Vorgegebener Text.
<<<<
Designs von Marcello Gandini: Top-10
Der Keil-Macher ist tot
Lamborghini Miura
Bis heute umstritten ist, wie viel Einfluss Giorgetto Giugiaro und wie viel Marcello Gandini auf den Lamborghini Miura hatten. Deren Assistent Piero Stroppa erinnerte sich in Classic Cars Ausgabe 11/2022, dass er und Gandini den Löwenanteil des Mittelmotor-Stiers zu bewältigen hatten. Sie arbeiteten fast drei Monate bis tief in die Nacht und übernahmen wegen des enormen Zeitdrucks Elemente von Giugiaros Chevrolet Testudo. Gandini wiederum zeichnete unter anderem die Wimpern um die Scheinwerfer, die Wabenstruktur im Heck und das Cockpit mit Helikopter-Anleihen. Auch für den WIndkanal war keine Zeit: Gandini modellierte die legendäre Silhouette einfach nach eigenem ästhetischem Empfinden.
Foto: Lamborghini
Audi 50
Die Geschichte mit Giugiaro und Gandini sollte sich Jahre später beim absoluten Gegensatz, dem Audi 50, wiederholen – nur andersherum. Für das Design seines neuen Einstiegsmodells holte sich Audi Hilfe von Bertone ins Boot. Statt Extravaganz war dieses Mal Zweckmäßigkeit angesagt, was Gandini ebenfalls gelang. Audi-intern finalisierte Claus Luthe den Kleinwagen-Entwurf, der ein Jahr später größtenteils unverändert auch als VW Polo auf den Markt kam. Die notwendigen stilistischen Überarbeitungen nahm Giugiaro vor, der mit Passat, Scirocco und Golf bereits das Wolfsburger Markengesicht etabliert hatte.
>>>>
Was zu tun ist.
[a] Schreibe aus dem Text über Marcello Gandinis Designs den Abschnitt von „Designs von Marcello“ bis „eigenem ästhetischem Empfinden.“ wortgetreu ab.
[b] Nenne alle Personen, die im Text über Marcello Gandinis Designs mit Vor- und Nachnamen erwähnt werden.

Material.
<<<<
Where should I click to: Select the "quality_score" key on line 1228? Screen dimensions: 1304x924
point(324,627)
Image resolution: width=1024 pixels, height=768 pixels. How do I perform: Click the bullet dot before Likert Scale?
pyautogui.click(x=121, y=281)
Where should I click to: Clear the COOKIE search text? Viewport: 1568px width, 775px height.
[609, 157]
>>>>
<<<<
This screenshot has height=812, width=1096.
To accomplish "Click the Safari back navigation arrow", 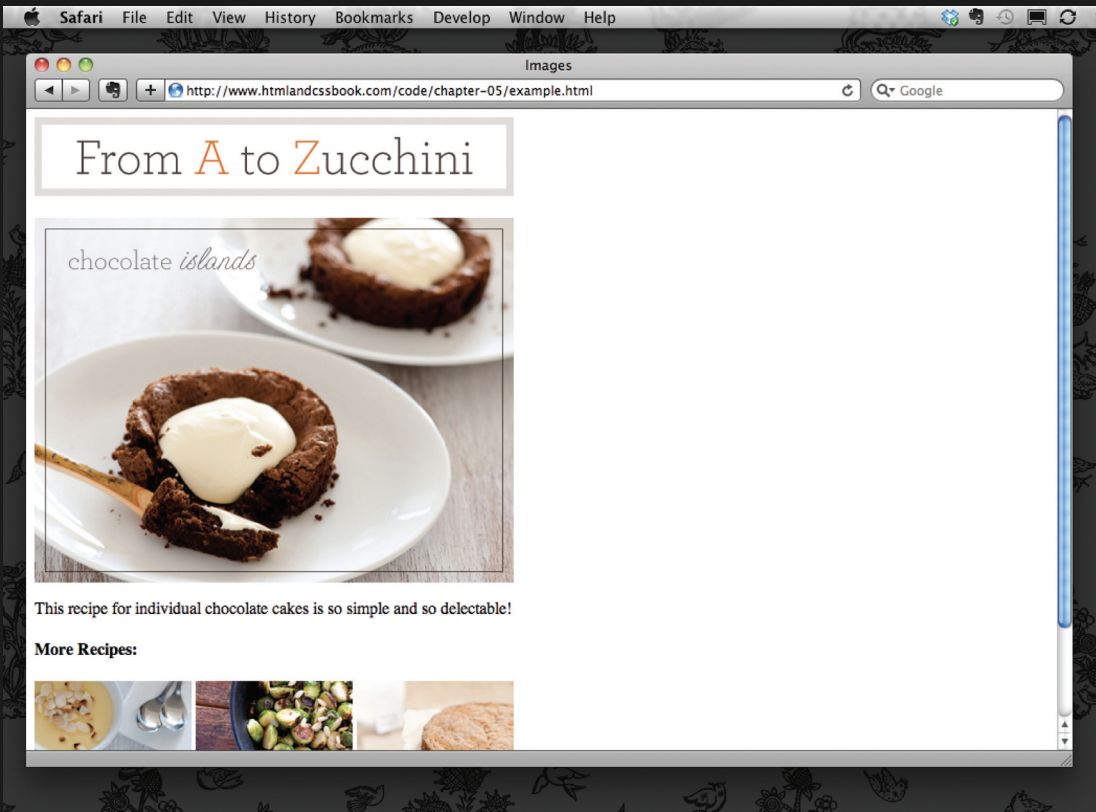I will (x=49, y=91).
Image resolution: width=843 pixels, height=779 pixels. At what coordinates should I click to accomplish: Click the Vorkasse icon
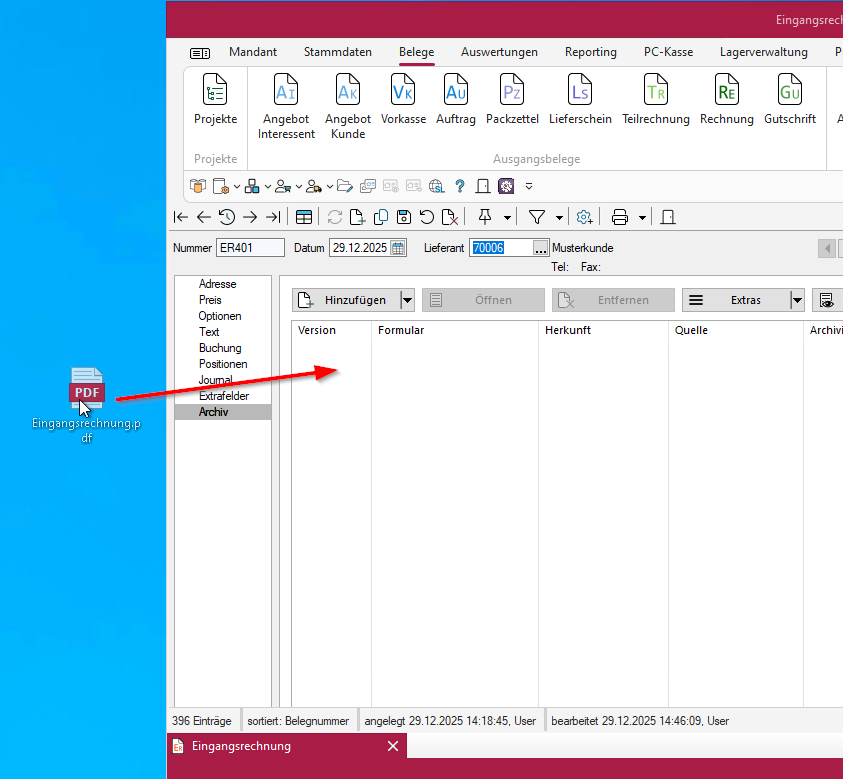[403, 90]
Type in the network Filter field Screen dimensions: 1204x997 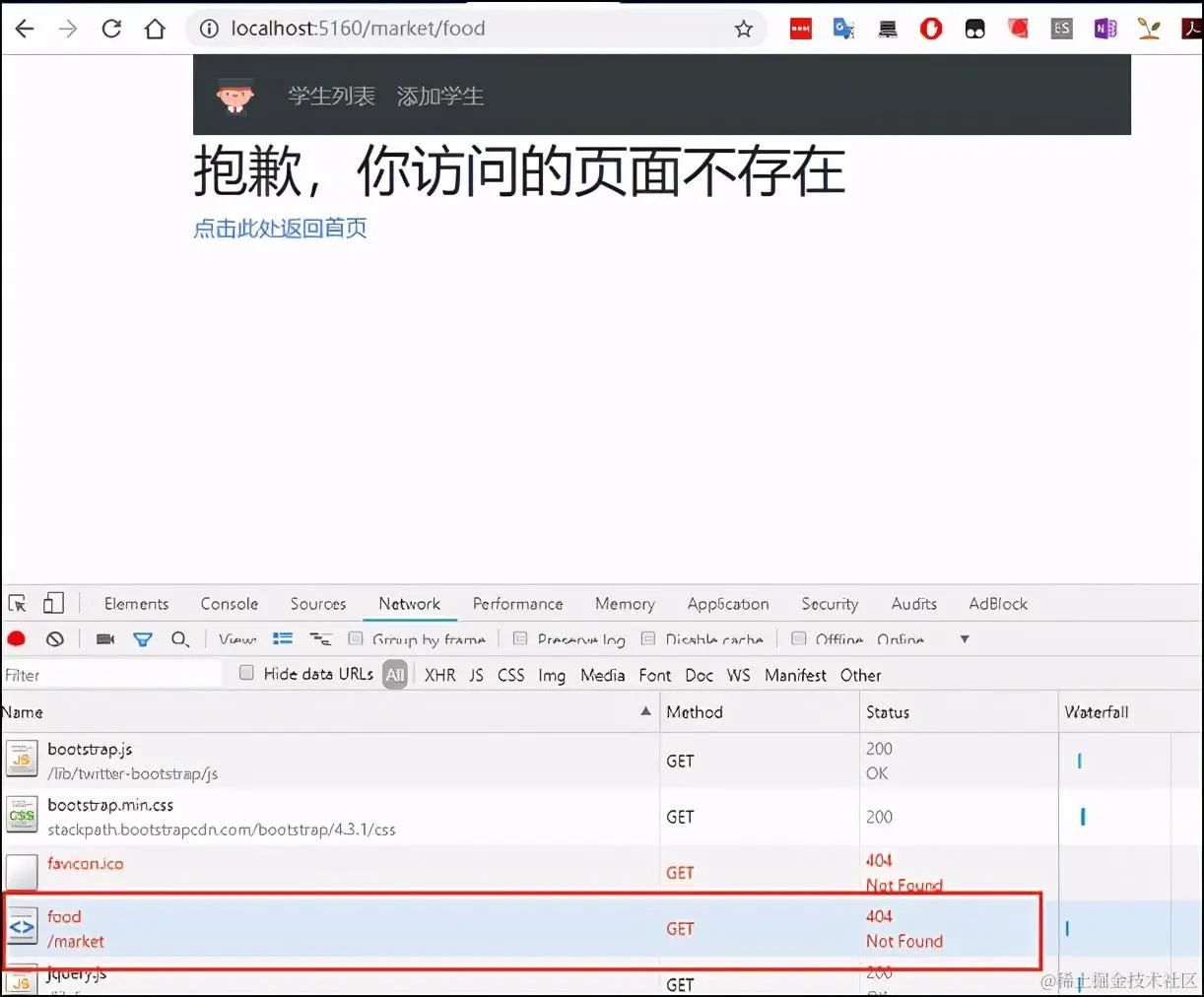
>>>>
Schriftliche Antworten.
[a]
Designs von Marcello Gandini: Top-10
Der Keil-Macher ist tot
Lamborghini Miura
Bis heute umstritten ist, wie viel Einfluss Giorgetto Giugiaro und wie viel Marcello Gandini auf den Lamborghini Miura hatten. Deren Assistent Piero Stroppa erinnerte sich in Classic Cars Ausgabe 11/2022, dass er und Gandini den Löwenanteil des Mittelmotor-Stiers zu bewältigen hatten. Sie arbeiteten fast drei Monate bis tief in die Nacht und übernahmen wegen des enormen Zeitdrucks Elemente von Giugiaros Chevrolet Testudo. Gandini wiederum zeichnete unter anderem die Wimpern um die Scheinwerfer, die Wabenstruktur im Heck und das Cockpit mit Helikopter-Anleihen. Auch für den WIndkanal war keine Zeit: Gandini modellierte die legendäre Silhouette einfach nach eigenem ästhetischem Empfinden.

[b] Marcello Gandini, Giorgetto Giugiaro, Piero Stroppa, Claus Luthe